Dig if you will, a picture: the chance to study Prince — the musician and purveyor of all things purple -— as a subject of academic research.
UC Merced’s Dalena Ngo did. For years, Ngo — a Minnesota native and lifelong Prince fan — wanted to examine aspects of the musician’s 40-plus year career and his influence as a cultural icon. As a graduate student in the Interdisciplinary Humanities program, she’s been able to do just that.
Last month, Ngo was one of dozens of scholars from around the world to participate in “Prince from Minneapolis: A Symposium at the University of Minnesota.” Scholars presented papers and participated in panel discussions that covered multiple aspects of Prince as a performer and an individual.

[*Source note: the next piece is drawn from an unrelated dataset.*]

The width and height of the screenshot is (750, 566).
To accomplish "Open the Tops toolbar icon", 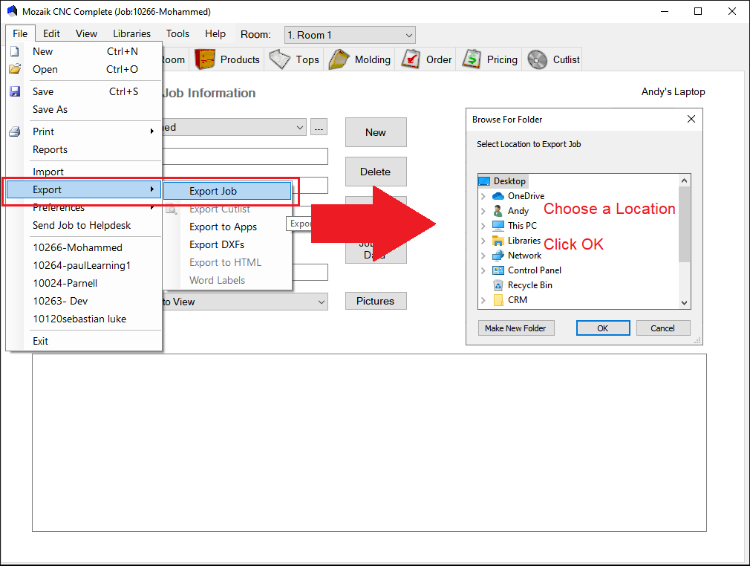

Ngo presented her paper, “Music, Masculinity and Minnesota: Means of Resistance” during the three-day symposium that coincided with events scheduled to memorialize Prince during the week leading up to the second anniversary of his death.
A lifelong obsession
Her scholarly interest in the “Purple Rain” megastar started when Ngo was an undergraduate student at St. Olaf College in Northfield, Minnesota. She had been a fan of his work “for as long as I’ve been alive” and her interests extend beyond his music.
She was fascinated by his expressions of gender, sexual and racial identity; his use of symbolism; his frequent forays into religion, politics and social justice; issues involving music authorship, creation and ownership; fan culture; and even his impact on color association.
Ngo was already mulling topics she could investigate when Prince died April 21, 2016. That’s when her thoughts started coming into focus.
“After he died, everyone was in shock and there was such a huge public mourning for him,” Ngo said. “Before he died, some people said, ‘Research about Prince? Really?’ After he died, they said, ‘Oh, OK, I can dig it.’”
She credits UC Merced with providing her with unique research opportunities. Ngo, who is completing her first year in the IH program, said her experiences have been stellar thanks to support she’s received from her advisor, Critical Race and Ethnic Studies professor Kit Myers, and other faculty members in the program.
Myers and professor Sean Malloy encouraged her to pursue the Prince research. She’s presented papers at two Prince symposia — the recent one in Minneapolis and another held at the University of Salford in Greater Manchester, England, in 2017.
“I don’t know if I would have been funded to go to a Prince conference anywhere else,” she said. “The IH program has afforded me the flexibility to follow my interests, and the faculty members who’ve been advising and mentoring me are fantastic.”